Hornworm: Summer Reverie

Here in caterpillar country
I learned how to survive
by pretending to be a dragon.
See me put on that look
of slow and fierce surprise
when I lift my bulbous head
and glare at an intruder.
Nobody seems to guess
how gentle I really am,
content most of the time
simply to disappear
by melting into the scenery.
Smooth and fatty and long,
with seven white stripes
painted on either side
and a sharp little horn for a tail,
I lie stretched out on a leaf,
pale green on my bed of green,
munching, munching.


Literary and Historical Notes:

It's the birthday of the science writer Oliver Sacks, (books by this author) born in London (1933). He's known for writing about the experiences of people suffering from neurological disorders in books of essays such as The Man Who Mistook His Wife for a Hat (1985) and Awakenings (1973). Oliver Sacks said, "Classical fables have archetypal figures-heroes, victims, martyrs, warriors. Neurological patients are all of these. ... They are travelers to unimaginable lands-lands of which otherwise we should have no idea or conception."


It's the birthday of best-selling author Dean Koontz, (books by this author) born in Everett, Pennsylvania (1945). He's the author of more than seventy supernatural and science fiction thrillers, many of which have been best-sellers. But he's never gone on a talk show or done a nationwide book tour, because he refuses to fly.


It's the birthday of the Secretary of Defense Donald Rumsfeld, (books by this author) born in Chicago, Illinois (1932). In 2003, he published Rumsfeld's Rules: Wisdom for the Good Life, a list of guidelines for his colleagues that he'd gathered over the years. It includes advice such as, "It is easier to get into something than to get out of it."


It's the birthday of the "queen of the romance novel," Barbara Cartland, (books by this author) born in Edgbaston, Birmingham, England (1901). She dictated her novels to assistants, who would type furiously, forbidden to sneeze or cough. Reclining on a sofa, a hot water bottle at her feet and her dog dozing by her side, she could dictate 7,000 words in an afternoon. She is the author of more than seven hundred books. Starting in the mid-1970s, she averaged twenty-three a year, and she sold more than a billion copies in her lifetime.

Her books followed a simple, unvarying formula: chaste, beautiful heroine is pursued by rich, handsome, rakish man in an exotic locale, sometime in the nineteenth century; they fall in love, overcome obstacles, marry, and only then give free rein to their passions.

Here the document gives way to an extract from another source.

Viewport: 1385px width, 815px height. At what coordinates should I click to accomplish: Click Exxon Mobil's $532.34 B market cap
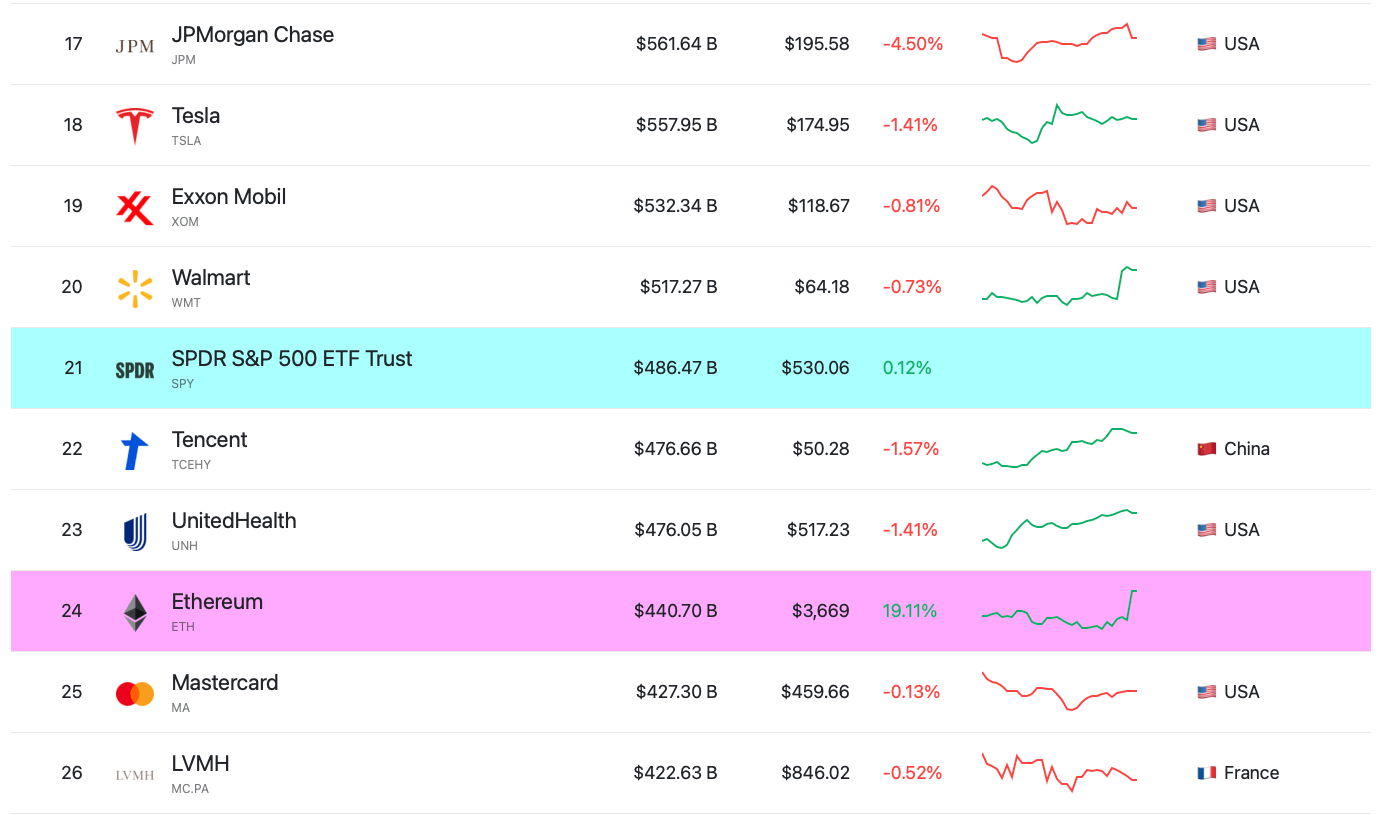pos(675,206)
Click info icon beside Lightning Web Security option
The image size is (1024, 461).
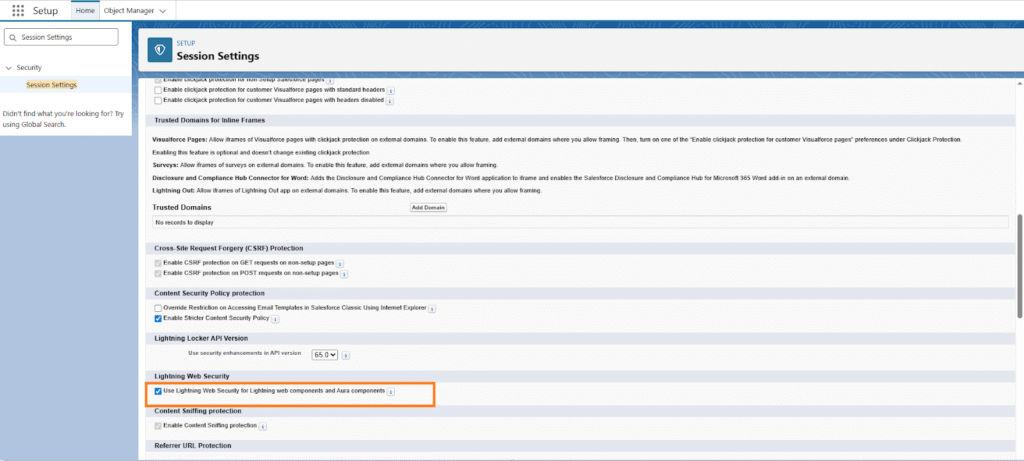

It's the birthday of the man who invented the technology of alternating electrical current, which led to all kinds of technologies, including radio. And that was Nikola Tesla, born in a small mountain village of Croatia (1856), the son of an Eastern Orthodox priest. He wanted to be an inventor from an early age, got a degree in engineering, and took a job at a telegraph office. Then one day, while out for a walk with a friend, he suddenly got an idea for a more efficient way to transmit electricity. At the time, Thomas Edison had begun transmitting electricity with direct current, which meant that he could only transmit the energy about a mile before it began to lose power. Tesla's invention of an alternating current would allow electricity to be transmitted hundreds or even thousands of miles.

The invention got him a job working for Westinghouse. He went on to propose the idea for transmitting signals wirelessly through the air. He was at work on this project, when the building that housed his laboratory burned to the ground, destroying all his equipment and papers. The result was that an Italian inventor got the credit for inventing radio, rather than Tesla.

He spent the later years of his life suffering from mental illness, living in New York City, where he spent most of his time feeding pigeons in Bryant Park, behind the main branch of the New York Public Library. People who knew him said that whenever there was a lightning storm, he stopped whatever he was doing and sat in front of the window to watch it.